Ironically, the world's biggest user of solar power is Germany, despite its cold, gloom and northern latitude. The reason for this is the government incentives put in place to combat global warming. The German government program inspired the 2007 California Solar Initiative, shepherded through the legislature by Governor Arnold Schwarzenegger. Its aim is to build a million solar powered roofs in the state of California. Solar does take an upfront investment, but within a few years you could be powering your home with free electricity.

  • Learn the basics. Solar works because when the light hits a doped semiconductor like silicon, it knocks some electrons free. When electrons move you've got electricity. By putting wires into the silicon to draw off the current, you've created a photo voltaic cell. PV cells can be made into a single large sheet or combined into a large array of hundreds to make the familiar panels. The power created is direct current or DC, the kind you get from a battery. In fact, back-up batteries are a great way to store electricity if your solar power is off the grid.

  • Check with your utility before installing. There are a range of federal and local incentives. Your utility company will know the ins and outs. In California, after rebates, a system that will power the average home will run about $20,000 to install. It will pay for itself in ten years. Most solar panels are guaranteed for 25 years with inverters warranted for 10. They are extremely reliable with no moving parts, so for 15 years you can expect to have no electric bill. In California, to qualify for state incentives, you need to be able to feed your power back to your utility company. Your power company is required to buy back any excess electricity that you generate at full retail rate. To do that your system has to convert the generated DC to alternating current, AC, the sort of power we use in our homes. The box that does this is called an inverter, which is essential to hook you up to the power grid. On a bright sunny day when your family is away, your meter will actually run backwards as you get paid for the power that your system is generating.

    In California, one political concession to the utilities is that although homeowners can have a bill of zero, utilities will not have to pay you for any excess power they get. You can of course always siphon the excess off to store in batteries.
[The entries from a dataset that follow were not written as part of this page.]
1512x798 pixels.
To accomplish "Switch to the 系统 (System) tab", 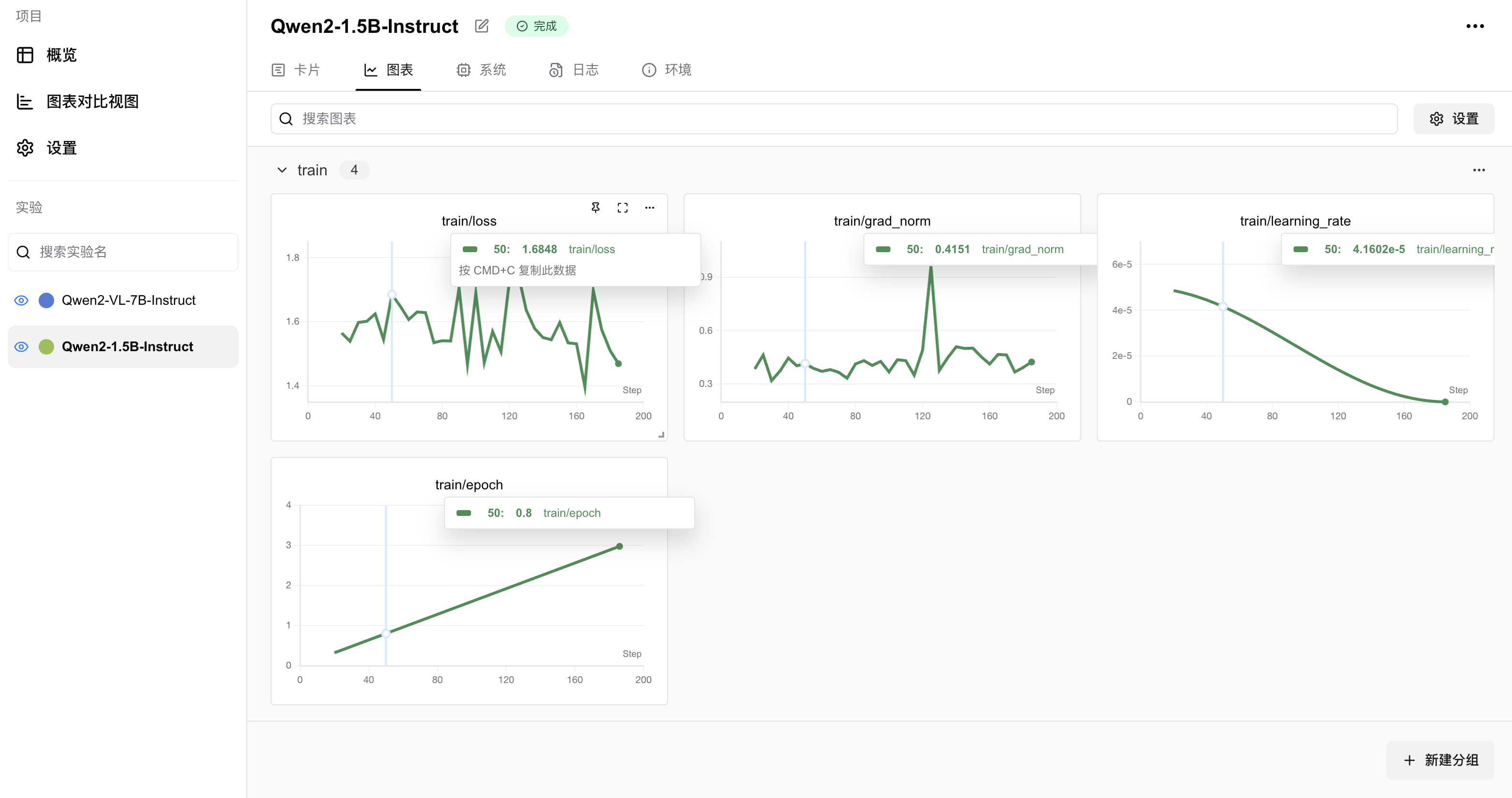I will click(x=481, y=70).

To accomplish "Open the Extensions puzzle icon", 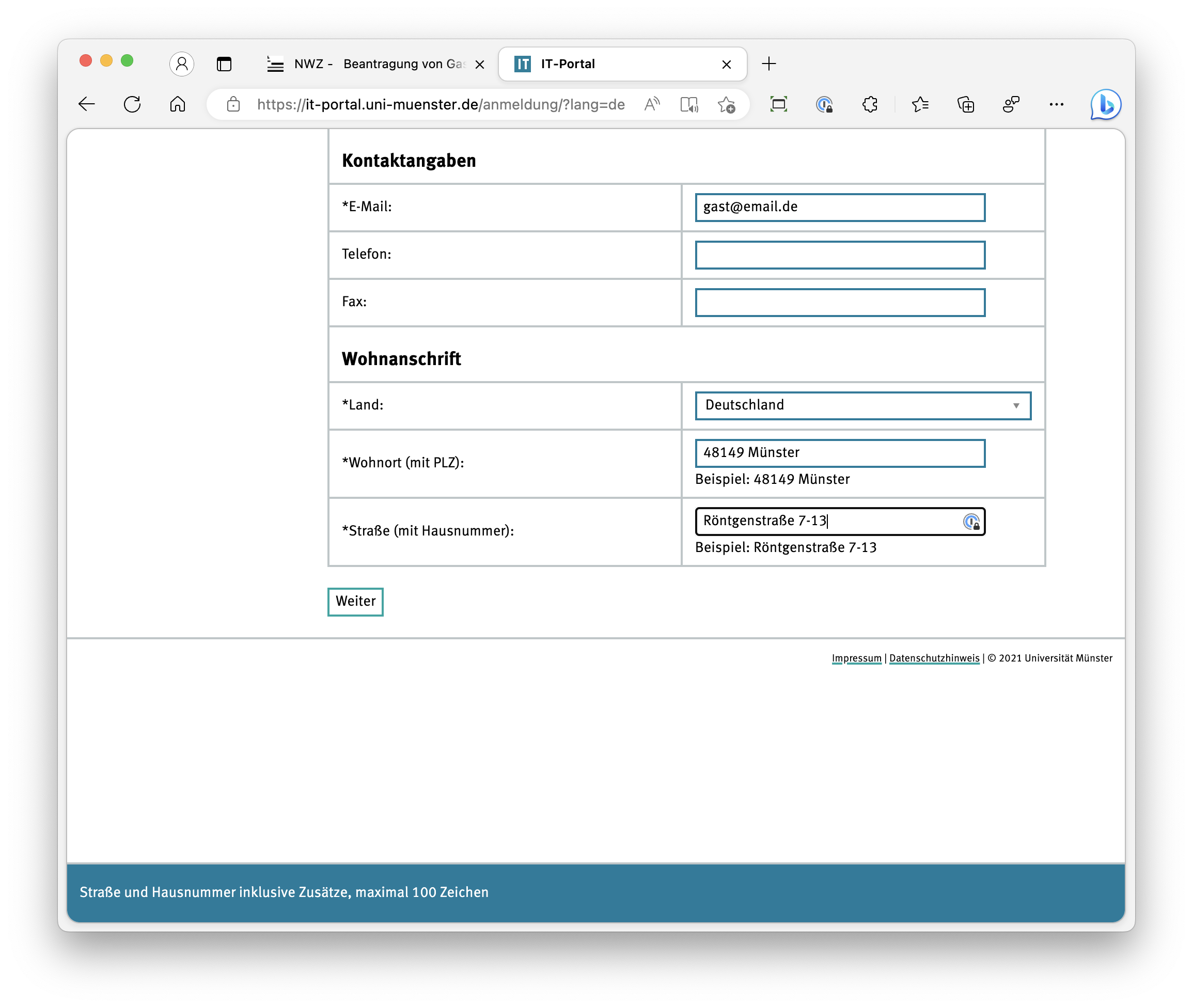I will (870, 105).
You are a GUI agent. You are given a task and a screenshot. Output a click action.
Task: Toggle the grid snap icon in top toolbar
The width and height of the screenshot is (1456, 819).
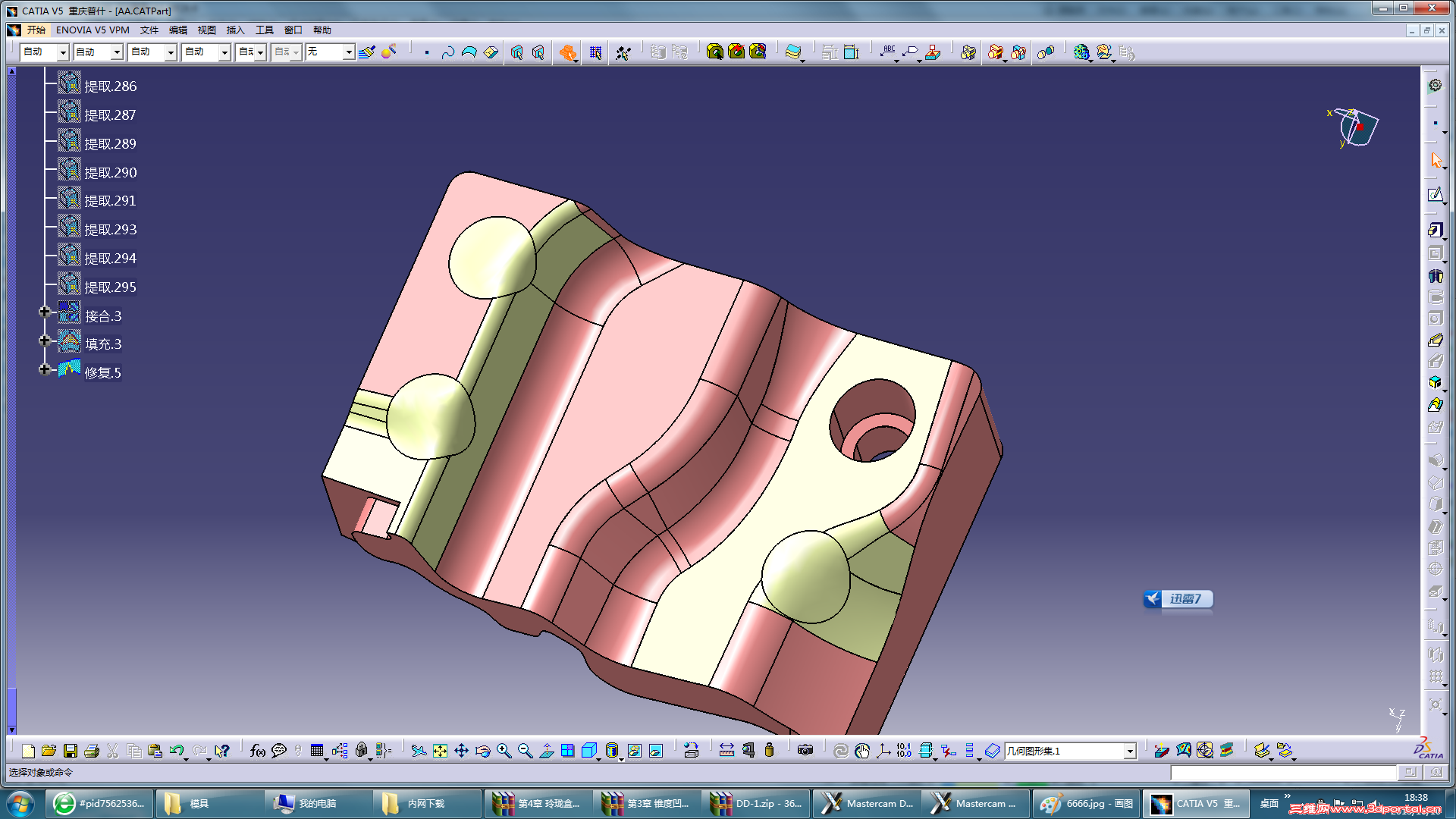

  • Hire a reputable contractor. Your utility can provide a list. Bring in your electric bills over the past year and discuss any changes in your consumption that you foresee. Get an estimate and begin the rebate and incentive paperwork. When choosing your equipment, make sure that it qualifies for the incentives. You want a system that is big enough to cover your projected electric needs for the life of the system. Some homes simply won't get enough light or have enough roof area to do that. In those cases, you should consider the more efficient panels offered by Sanyo that cost more but generate 20 percent more power per square foot than the panels by industry leader Sharp.

  • Get an estimate and arrange financing. Most systems can be installed in a single day. If you finance your system with a home equity loan, the interest is tax deductible.

  • Know that you've saved money while helping to save the planet. Solar power's peak generating hours coincide with peak demand in the Southwest, so wider system installation can help eliminate rolling blackouts. The cleanest greenest way to power our homes and businesses today is with the sun's energy. Most people think that the biggest green house gas emitter they own is their car. It isn't. It's their home, which puts enough carbon dioxide into the air each year to equal the weight of a good sized Sports Utility Vehicle. Adopting solar power is a major step that all of us can take to combat global warming.